It's a strange time to be a writer.
We're drowning in information and opinions.
It can be easy to feel like nothing you say matters, that everyone and their bots are spewing information, an impossible, endless amount of it.
I'm exhausted from absorbing it all, taking in the anger, pain, and memes of humanity on a daily basis.
I fall asleep with my head buzzing, a swirl of emojis and traumatic headlines, then wake up the next day and start all over again.
One day, I imagine the weight of my head staring down at screens will make me a hunchback, Quasimotorola.
I'll be sent to a tower somewhere where I'll be left to live my remaining days ringing a red notification bell.
I'm a compulsive scroller. I open and close apps absentmindedly. My Instagram feed keeps targeting me with ketamine ads: "Get ten years of therapy in one sitting," it says.
The post after that is Kim Kardashian selling me organic cotton underwear, followed by every person I've ever met sharing their opinion on Israel and Palestine.
I remember when I was little, before phones, staring off at walls and watching flecks of dust floating through the air. My brain had time to rest then.
It didn't crave the level of stimulation it needs now.

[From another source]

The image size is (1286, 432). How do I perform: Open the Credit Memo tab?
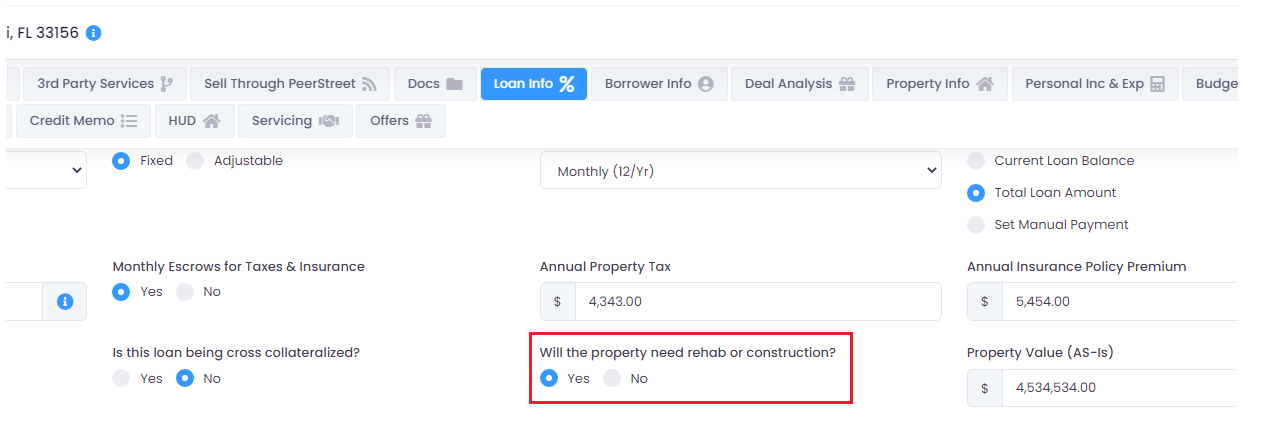coord(83,121)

I wasn't constantly searching for my phone or getting dopamine hits from Internet strangers.
I was less aware of the death and destruction in the world.
Recently, I've been struggling to reconcile my annoyance at information overload with my desire to create information.
The choice seems to be to participate, consume, or drop out of society, and my survival skills are nonexistent. I don't know how to pickle, and we can't afford that off-grid mansion I hearted on Zillow anyway.
I'm left creating content in a world that doesn't need it.
It feels like we're all yelling at each other from our little digital windows, no one really hearing anyone else.
All our words swirl together into a black hole in cyberspace, only to be picked up and spewed out by an LLM or some other algorithmic monster of the future.
I want to be a writer in a world where no one reads and a painter in a world where art is now automated.
I tell myself writing is for me and anyone else who cares to read. I want to help people feel seen and less alone, but maybe all of this is just a cheaper alternative to ketamine therapy.
At times like this, when the world feels overwhelming, it can all feel pointless, like anything you could ever say would not be enough to pierce through the sadness, overwhelm, and noise.
Does my voice matter? Does anyone's?
But you have to keep going and doing the things that nourish you, whatever that is, no matter how pointless it may feel.
Now, more than ever, we have to create consciously, to not add to the noise, but to create meaning and connection through our work.
Words aren't enough, but they're all I have. Maybe the world doesn't need them, but I do.
I’m with you. Writing is great therapy. As for all the noise and amplified bad news, we’re all affected by it. I think we’re in a cycle that we’ll just have to work through.